I'm a hands-on learner, you'll have to forgive me.


----------



## Abmolech (Nov 2, 2006)

beaming to your advantage?

Possibly the most recognisable would be the ribbon tweeter.
(It even has a built in wave guide )

Let us assume the ribbon is 3/4 wide, and therefore it would start to beam (Vertical, like a book opening out), at about 18320 Hz, however, it is 6 " long and therefore it would start to beam horizontally about 2290 Hz.

To calculate this 1145 *12 / the distance across the driver.

This might be useful is we were mounting in the "A" pillar to reduce the dash and roof reflections. 
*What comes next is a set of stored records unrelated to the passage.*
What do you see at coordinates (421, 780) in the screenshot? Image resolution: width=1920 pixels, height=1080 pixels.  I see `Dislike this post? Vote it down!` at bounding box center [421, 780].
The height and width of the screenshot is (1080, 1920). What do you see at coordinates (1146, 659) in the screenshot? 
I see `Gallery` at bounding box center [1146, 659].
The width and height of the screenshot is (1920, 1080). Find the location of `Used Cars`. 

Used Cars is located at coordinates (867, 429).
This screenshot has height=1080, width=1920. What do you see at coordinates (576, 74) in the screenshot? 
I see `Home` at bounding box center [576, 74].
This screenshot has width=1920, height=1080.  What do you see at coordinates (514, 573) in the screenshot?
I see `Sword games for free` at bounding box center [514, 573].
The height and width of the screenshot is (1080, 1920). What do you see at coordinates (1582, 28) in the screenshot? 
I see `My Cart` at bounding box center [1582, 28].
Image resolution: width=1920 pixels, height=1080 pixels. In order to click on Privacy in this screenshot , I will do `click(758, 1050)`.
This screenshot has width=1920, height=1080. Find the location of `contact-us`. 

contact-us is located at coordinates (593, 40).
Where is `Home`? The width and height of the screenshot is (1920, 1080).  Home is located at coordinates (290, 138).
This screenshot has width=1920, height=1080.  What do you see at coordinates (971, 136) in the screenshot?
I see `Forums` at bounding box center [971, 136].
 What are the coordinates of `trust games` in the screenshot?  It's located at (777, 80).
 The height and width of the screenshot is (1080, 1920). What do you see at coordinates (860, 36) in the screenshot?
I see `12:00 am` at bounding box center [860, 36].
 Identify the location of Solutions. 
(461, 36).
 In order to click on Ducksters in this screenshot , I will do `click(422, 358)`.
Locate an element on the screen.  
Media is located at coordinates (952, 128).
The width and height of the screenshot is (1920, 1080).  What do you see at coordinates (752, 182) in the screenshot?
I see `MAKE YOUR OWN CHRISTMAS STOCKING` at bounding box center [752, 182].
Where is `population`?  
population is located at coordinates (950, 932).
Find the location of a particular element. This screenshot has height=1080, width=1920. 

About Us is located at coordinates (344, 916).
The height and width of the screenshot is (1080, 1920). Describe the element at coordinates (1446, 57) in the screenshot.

We could get clever and use the dash and a pillar area as a wave guide, or the kicks, to increase SPL and direct the wave away from medium reflections.

Take a step up, and use an array, to gain even more directivity, especially in a wave guide. Of cause you can get carried away and use a car computer, and use time delay on each radiating driver in an array to create even more directivity. 

As long as your in the nearfield, and the reflection is in the far field (behind you) your listening experience in a car should be unrivalled. (Except by monophonic, which stereo will never beat )


----------



## Ge0 (Jul 23, 2007)

Thank all of you for helping me better understand this topic. I knew that off axis response starts to attenuate prior to on axis response for some time now. That is evident in a drivers FR plot. I just did not know why.

Although I couldn't begin to design a system that utilizes this effect to my advantage at this point, I at least have a basic comprehension of what is going on so I can follow along with such conversations. 

I also understand that I might want to consider lowering the crossover point of my door mounted 6.5" mids from 3.2KHz down to roughly 2KHz. This could be causing some WEIRD effects seeing how the drivers side speaker is extremely off axis whereas the passengers side is not. This could account for some differences in frequency response from left to right side.

Ge0


----------